Expérimenté, mûr, cultivé, ouvert d’esprit, le directeur sécurité-sûreté sera de plus en plus qualifié. Surtout, il s’attachera à transformer la vision de sa mission. En la faisant passer d’un poste de dépense à une stratégie de création de valeur.
Dans 5 ans, à quoi ressemblera le directeur sécurité-sûreté (DSS) ? À un ancien des services régaliens (police, gendarmerie, armée) passé par une école de management ? Ou, à l’inverse, viendra-t-il de l’univers de l’entreprise ? Une chose est sûre : « On attend du directeur sécurité-sûreté qu’il ait de l’expérience, de la maturité, du leadership », explique Fabienne Louvet, présidente de la commission Carrière Emploi, Formation au Club des directeurs de sécurité et de sûreté des entreprises (CDSE).

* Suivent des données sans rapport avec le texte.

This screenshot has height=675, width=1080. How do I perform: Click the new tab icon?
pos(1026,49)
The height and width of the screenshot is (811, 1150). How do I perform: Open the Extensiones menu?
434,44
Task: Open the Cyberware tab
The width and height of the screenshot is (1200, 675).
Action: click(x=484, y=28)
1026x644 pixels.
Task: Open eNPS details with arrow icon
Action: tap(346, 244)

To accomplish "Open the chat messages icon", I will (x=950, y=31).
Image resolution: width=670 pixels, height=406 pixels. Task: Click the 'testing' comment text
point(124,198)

Besoin de culture générale
De quelles écoles sortira le DSS du futur ? « Tout dépend de sa formation initiale et de son parcours professionnel. Pour les profils police, gendarmerie ou armée, la formation initiale peut être de niveau universitaire intermédiaire ou bien élevé », estime Marc Viethen, coprésident du Collège national d’Agora des directeurs sécurité-sûreté et président de son entité lyonnaise. Dans le premier cas, des formations comme celles du CNPP (1) peuvent s’avérer nécessaires. Pratiques, opérationnelles, progressives, celles-ci peuvent conduire jusqu’à un niveau Bac+5. Dans le second cas, des écoles comme l’IHEMI (2) l’ENSP (3), l’EOGN (4) ou l’IHEDN (5) ont des approches stratégiques de la sécurité-sûreté. « Le MBA spécialisé de l’EOGN est particulièrement adapté pour renforcer une vision géopolitique (vue d’hélicoptère). Et pour apporter aux cadres venus du privé une bonne connaissance du fonctionnement des institutions. Indispensable pour diriger la sécurité-sûreté d’une grande entreprise. C’est le top ! », reprend Marc Viethen. Une chose est sûre : le DSS sera de plus en plus diplômé. Un niveau qu’exige cette fonction par essence transversale.
Des évolutions lentes
« La culture générale et la culture géopolitique sont d’une importance capitale. Car les directeurs sécurité-sûreté doivent connaître l’histoire, faire preuve de sensibilité et d’une grande ouverture d’esprit. Cela ne s’improvise pas. Il y a aussi des parcours de formation dans les écoles de commerce pour acculturer les profils au monde de l’entreprise, précise Fabienne Louvet. À l’avenir, il y aura une certaine féminisation de la profession. Cette tendance va prendre du temps. Car il faut parvenir à attirer les femmes dans les parcours régaliens, les formations d’ingénieur ou les cursus de géopolitique. Les évolutions sont lentes. »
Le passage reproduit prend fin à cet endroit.